Debra Airey’s interest in the library and information sector was sparked when she worked at a school library. Wanting to expand her knowledge, she enrolled in the Bachelor of Arts, majoring in Library and Information Studies. In her final year of study, she took the LIS705, ‘Library and Information Studies Project’ course, which involves a research practicum. Debra chose to do hers at Auckland Libraries. Reflecting on her practicum she says, “This experience has been invaluable to me, as it gave me an understanding of one way that libraries can serve their communities.”
Debra says attending the graduation ceremony was very important to her. “I felt so proud of myself. I could not believe that I had accomplished my degree. It was an incredible day and one I will remember.”
Fellow Bachelor of Library and Information Studies student Amy Luxton-Esler has also had career success since completing her degree. For the LIS705 course, she completed her practicum at Blind Low Vision NZ. Before her placement ended, she signed up as a volunteer so the archive project she was working on over the duration of her placement could continue. Due to her work with the organisation and relationships she built while volunteering there, she was their first choice when the role of cataloguer and metadata librarian became available.
Amy would encourage others interested in the library and information industry to study online with Open Polytechnic. She says, “If anyone’s planning to study with Open Polytechnic, go for it! The lecturers and other learners are always happy to assist with queries.”
Amy says her highlight on graduation day was “finally having the official acknowledgement of the degree being completed and celebrating with family.”

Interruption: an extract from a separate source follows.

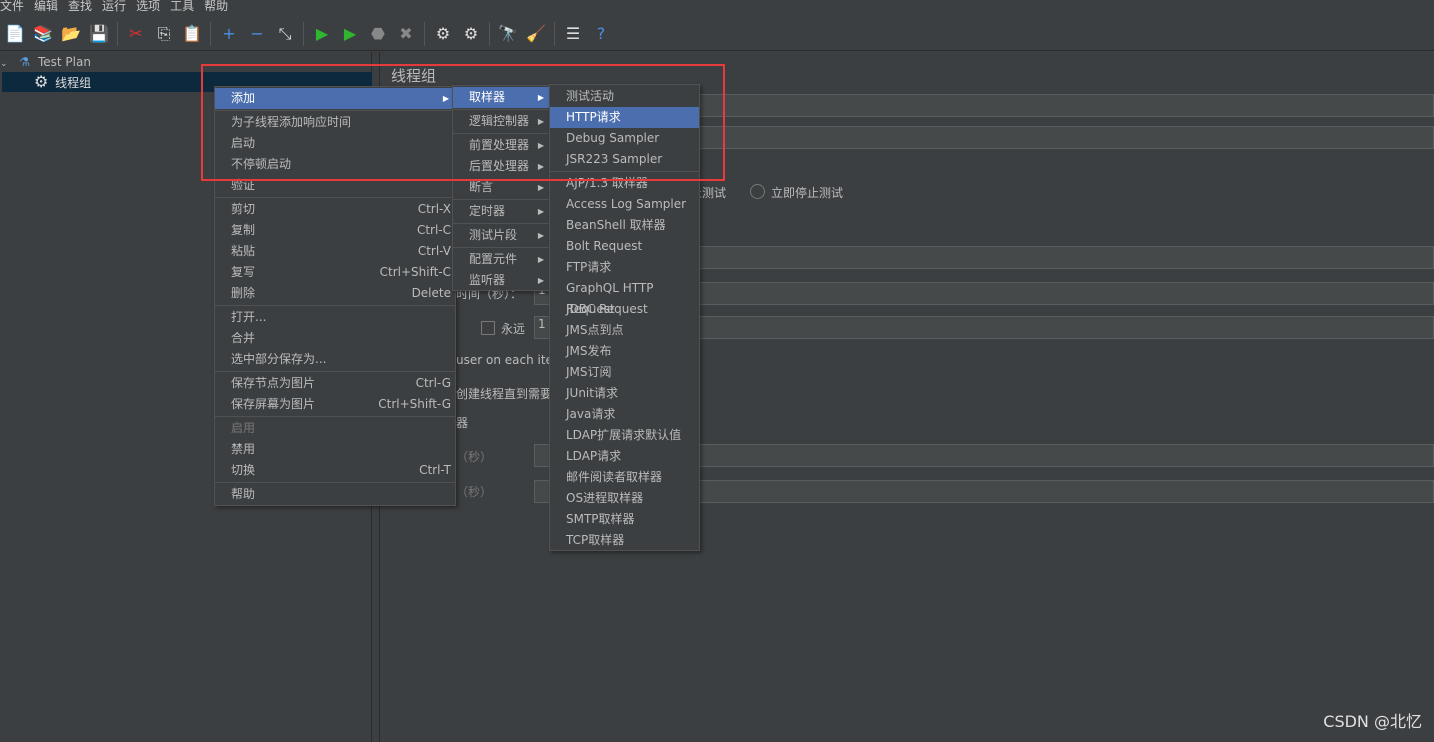  I want to click on help-icon: ?, so click(601, 34).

Senior lecturers in library and information studies, Jan Irvine and Pam Bidwell enjoyed watching learners they had taught graduate at the Auckland ceremony. “It’s a great opportunity for us to finally meet our learners face-to-face, share the occasion with them, and chat with them about where they are now,” says Jan. Pam says she is always moved when she watches learners graduate, saying, “As our students often study with us for several courses, we can get to know them quite well. We always clap hard as we watch them walk across the stage.”